**Your instructions**
Of the lines below, write out exactly those from the line with "This screenshot has width=1124, height=734." through the line with "This screenshot has height=498, width=691.", both included, and skip the rest.

The data Block Start

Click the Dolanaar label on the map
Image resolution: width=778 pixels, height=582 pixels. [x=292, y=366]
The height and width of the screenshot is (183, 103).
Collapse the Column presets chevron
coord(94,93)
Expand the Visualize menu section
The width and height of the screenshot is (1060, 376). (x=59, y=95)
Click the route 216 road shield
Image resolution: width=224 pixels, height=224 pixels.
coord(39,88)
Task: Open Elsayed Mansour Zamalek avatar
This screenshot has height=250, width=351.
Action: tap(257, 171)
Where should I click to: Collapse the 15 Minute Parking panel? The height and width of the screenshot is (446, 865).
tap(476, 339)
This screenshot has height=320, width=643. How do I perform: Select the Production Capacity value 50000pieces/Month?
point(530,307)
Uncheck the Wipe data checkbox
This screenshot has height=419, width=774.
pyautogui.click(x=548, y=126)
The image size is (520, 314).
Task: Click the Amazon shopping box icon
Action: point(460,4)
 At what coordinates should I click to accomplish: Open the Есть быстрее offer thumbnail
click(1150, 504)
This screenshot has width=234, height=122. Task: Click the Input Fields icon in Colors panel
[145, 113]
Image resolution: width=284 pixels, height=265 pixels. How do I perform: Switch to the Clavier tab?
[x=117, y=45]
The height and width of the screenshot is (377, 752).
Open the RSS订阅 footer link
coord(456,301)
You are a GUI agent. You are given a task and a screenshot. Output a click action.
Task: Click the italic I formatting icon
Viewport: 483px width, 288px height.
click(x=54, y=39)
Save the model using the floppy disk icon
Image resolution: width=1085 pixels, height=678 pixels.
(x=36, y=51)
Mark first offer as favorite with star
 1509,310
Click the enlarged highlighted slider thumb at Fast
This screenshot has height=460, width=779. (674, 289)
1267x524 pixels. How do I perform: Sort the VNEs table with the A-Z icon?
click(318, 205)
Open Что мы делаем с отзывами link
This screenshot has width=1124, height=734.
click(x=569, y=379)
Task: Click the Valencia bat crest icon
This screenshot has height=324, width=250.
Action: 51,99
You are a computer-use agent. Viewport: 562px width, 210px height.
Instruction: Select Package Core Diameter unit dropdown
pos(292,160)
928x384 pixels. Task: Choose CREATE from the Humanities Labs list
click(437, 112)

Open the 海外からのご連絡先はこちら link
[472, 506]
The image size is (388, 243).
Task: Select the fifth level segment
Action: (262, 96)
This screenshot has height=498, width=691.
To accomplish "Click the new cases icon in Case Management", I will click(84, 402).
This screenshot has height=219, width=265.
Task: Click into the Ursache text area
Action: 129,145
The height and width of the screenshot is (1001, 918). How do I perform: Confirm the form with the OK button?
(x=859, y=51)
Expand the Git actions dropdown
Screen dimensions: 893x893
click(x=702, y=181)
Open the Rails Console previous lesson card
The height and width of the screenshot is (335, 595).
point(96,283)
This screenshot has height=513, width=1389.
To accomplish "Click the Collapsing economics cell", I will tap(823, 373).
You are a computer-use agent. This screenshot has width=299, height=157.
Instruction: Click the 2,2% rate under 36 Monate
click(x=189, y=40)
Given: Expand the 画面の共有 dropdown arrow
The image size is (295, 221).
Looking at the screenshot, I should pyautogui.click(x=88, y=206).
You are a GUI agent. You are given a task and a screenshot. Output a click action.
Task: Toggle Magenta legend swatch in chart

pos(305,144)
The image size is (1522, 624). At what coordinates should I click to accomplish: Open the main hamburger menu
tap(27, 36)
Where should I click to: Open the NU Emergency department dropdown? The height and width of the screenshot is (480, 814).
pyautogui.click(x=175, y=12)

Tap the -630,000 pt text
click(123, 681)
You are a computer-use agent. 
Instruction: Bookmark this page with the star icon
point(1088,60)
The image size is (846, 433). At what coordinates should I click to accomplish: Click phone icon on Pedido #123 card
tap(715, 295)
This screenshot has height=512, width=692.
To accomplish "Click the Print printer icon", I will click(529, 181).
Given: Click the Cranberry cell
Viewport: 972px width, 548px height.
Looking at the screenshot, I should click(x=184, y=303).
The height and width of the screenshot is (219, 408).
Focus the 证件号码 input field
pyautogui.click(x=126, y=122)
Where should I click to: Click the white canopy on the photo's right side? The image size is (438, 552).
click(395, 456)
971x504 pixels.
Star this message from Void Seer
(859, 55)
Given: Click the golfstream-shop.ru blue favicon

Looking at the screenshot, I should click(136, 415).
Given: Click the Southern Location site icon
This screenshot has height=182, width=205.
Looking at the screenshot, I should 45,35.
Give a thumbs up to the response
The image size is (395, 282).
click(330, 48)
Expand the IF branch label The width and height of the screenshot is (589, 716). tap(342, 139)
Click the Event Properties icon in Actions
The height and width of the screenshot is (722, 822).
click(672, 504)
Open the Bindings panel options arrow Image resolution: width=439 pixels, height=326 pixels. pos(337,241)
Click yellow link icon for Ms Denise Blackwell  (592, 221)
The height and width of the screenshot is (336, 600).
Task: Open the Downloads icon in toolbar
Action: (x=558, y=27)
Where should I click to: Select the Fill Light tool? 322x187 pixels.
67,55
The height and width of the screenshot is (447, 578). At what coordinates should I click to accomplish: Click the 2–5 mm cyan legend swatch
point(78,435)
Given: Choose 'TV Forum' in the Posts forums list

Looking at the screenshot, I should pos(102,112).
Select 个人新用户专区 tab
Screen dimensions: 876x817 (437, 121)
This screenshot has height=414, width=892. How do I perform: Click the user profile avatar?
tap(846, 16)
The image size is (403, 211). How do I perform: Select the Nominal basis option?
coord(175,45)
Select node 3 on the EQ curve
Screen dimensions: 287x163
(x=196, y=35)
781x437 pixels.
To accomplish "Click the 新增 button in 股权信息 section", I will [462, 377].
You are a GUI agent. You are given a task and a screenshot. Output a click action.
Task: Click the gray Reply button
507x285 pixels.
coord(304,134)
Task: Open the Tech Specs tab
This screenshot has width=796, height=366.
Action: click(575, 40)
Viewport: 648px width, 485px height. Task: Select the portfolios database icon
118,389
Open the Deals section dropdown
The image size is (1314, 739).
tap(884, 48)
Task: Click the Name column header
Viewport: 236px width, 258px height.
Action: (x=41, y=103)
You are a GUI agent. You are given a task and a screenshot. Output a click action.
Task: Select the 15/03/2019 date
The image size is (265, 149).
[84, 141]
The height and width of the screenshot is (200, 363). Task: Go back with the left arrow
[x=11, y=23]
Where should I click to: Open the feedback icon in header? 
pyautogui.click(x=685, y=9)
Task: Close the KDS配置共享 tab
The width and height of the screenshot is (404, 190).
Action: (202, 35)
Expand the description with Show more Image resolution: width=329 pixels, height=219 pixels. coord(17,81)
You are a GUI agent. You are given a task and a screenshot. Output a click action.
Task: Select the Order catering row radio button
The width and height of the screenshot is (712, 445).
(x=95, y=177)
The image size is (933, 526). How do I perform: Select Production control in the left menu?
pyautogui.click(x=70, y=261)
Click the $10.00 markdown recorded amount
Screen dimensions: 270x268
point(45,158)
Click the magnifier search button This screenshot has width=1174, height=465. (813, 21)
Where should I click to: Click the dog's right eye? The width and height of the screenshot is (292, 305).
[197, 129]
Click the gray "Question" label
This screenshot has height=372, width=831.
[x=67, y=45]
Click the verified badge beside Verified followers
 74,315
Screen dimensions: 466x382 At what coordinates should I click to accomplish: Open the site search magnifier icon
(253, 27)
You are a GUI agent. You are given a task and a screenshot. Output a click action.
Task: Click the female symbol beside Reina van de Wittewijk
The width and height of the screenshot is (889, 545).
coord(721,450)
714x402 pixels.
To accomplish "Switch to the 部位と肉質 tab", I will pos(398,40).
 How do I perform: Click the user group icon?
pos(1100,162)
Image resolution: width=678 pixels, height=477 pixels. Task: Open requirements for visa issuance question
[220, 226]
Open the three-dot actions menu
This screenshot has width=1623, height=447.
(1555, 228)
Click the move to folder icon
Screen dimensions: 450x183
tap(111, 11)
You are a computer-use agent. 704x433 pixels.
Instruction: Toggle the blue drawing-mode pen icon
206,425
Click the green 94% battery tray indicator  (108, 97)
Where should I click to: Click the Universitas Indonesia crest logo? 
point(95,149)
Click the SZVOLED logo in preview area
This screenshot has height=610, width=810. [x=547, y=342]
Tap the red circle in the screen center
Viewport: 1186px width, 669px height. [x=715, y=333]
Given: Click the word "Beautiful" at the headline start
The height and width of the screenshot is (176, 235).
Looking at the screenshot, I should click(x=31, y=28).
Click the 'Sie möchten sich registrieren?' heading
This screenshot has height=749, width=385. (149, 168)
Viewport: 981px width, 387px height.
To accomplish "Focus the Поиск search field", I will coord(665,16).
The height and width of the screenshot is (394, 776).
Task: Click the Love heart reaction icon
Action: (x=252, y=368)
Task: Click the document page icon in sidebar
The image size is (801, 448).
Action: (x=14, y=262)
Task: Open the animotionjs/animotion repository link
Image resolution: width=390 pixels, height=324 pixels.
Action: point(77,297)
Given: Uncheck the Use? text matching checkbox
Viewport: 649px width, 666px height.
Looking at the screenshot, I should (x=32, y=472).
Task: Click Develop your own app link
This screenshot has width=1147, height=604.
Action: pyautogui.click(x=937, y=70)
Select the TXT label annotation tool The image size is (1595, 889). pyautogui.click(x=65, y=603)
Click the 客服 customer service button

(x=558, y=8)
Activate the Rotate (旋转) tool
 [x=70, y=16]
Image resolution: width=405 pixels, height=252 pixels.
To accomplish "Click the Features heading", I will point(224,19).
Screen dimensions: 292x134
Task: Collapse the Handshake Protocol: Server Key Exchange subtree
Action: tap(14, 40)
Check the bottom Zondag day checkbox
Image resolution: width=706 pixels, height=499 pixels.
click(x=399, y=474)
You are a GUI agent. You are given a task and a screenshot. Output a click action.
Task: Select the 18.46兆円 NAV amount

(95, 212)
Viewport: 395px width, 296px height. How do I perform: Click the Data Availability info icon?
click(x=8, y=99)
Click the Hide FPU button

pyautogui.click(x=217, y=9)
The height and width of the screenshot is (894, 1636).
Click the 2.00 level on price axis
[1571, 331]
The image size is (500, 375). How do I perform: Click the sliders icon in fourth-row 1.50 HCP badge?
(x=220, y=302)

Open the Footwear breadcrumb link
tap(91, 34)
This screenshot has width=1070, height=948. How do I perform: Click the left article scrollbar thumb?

The data Block End

**Answer box**
This screenshot has width=1124, height=734.
click(x=569, y=379)
Task: Click the Valencia bat crest icon
This screenshot has height=324, width=250.
Action: 51,99
You are a computer-use agent. Viewport: 562px width, 210px height.
Instruction: Select Package Core Diameter unit dropdown
pos(292,160)
928x384 pixels. Task: Choose CREATE from the Humanities Labs list
click(437, 112)

Open the 海外からのご連絡先はこちら link
[472, 506]
The image size is (388, 243).
Task: Select the fifth level segment
Action: (262, 96)
This screenshot has height=498, width=691.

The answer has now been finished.